- Born: 1945 or 1946
- Died: 14 February 2024 (aged 78)
- Children: 3

= Tan Kue Kim =

Singaporean chef and restaurateur (died 2024)

Tan Kue Kim (陈贵金 (Chén Guìjīn, Tân Kùi-kim); 1945/1946 – 14 February 2024) was a Singaporean chef and restaurateur who specialised in Hokkien mee.

==Early life==
Tan grew up in an impoverished household in Bedok; his father worked at a rubber plantation. Tan dropped out of primary school in his fifth year to assist his uncle in his food business.

==Career==
Under the guidance of his eldest cousin, Tan began frying Hokkien mee (a Singaporean noodle dish) in the 1960s. He established his first Hokkien mee stall in 1971, before starting his own restaurant in 1986 whose expanded menu featured items such as black pepper crab and fish maw soup.

Tan became known for cooking while wearing a long-sleeved shirt and a S$40,000 gold Rolex watch, which earned him the moniker "kim chiu pio" (金手錶 (kim chhiú-pio); "golden watch" in Hokkien). The New Paper writer Abdul Shukor claimed that Tan was "one of Singapore's best known and most successful hawkers." Local food critic Margaret Chan described Tan's Hokkien mee as having "a no-holds-barred punch", but without "the ensuing feeling of surfeit" associated with other versions of the dish that involve generous portions of lard.

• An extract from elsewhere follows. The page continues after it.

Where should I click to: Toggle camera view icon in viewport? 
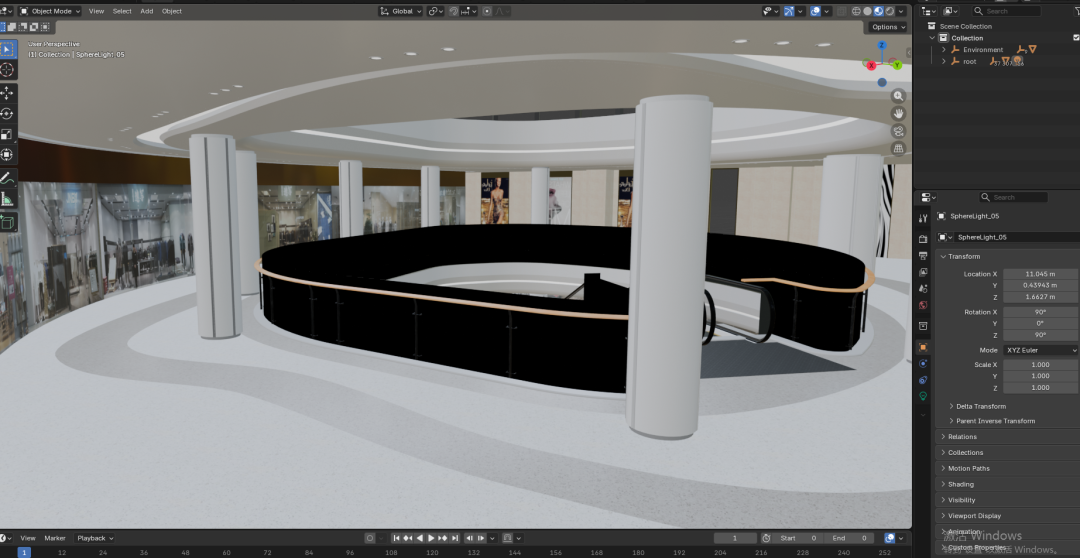tap(898, 131)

In 1989, Tan opened Kim's Seafood Restaurant in Geylang, which ceased operations in 1996. He subsequently relocated his business to Ang Mo Kio, before settling down for good at Jalan Eunos in 2002. In 2017, Tan was listed by KF Seetoh as one of the "Top 50 World Street Food Masters".

==Personal life==
Tan was a car enthusiast who owned several sports cars in his lifetime, including a Lotus Esprit. He was married and had two sons, one daughter, and four grandchildren. Tan lived with his family in a three-storey semi-detached house in Lorong Mydin in Changi Road. On 14 February 2024, Tan died of a heart attack, aged 78.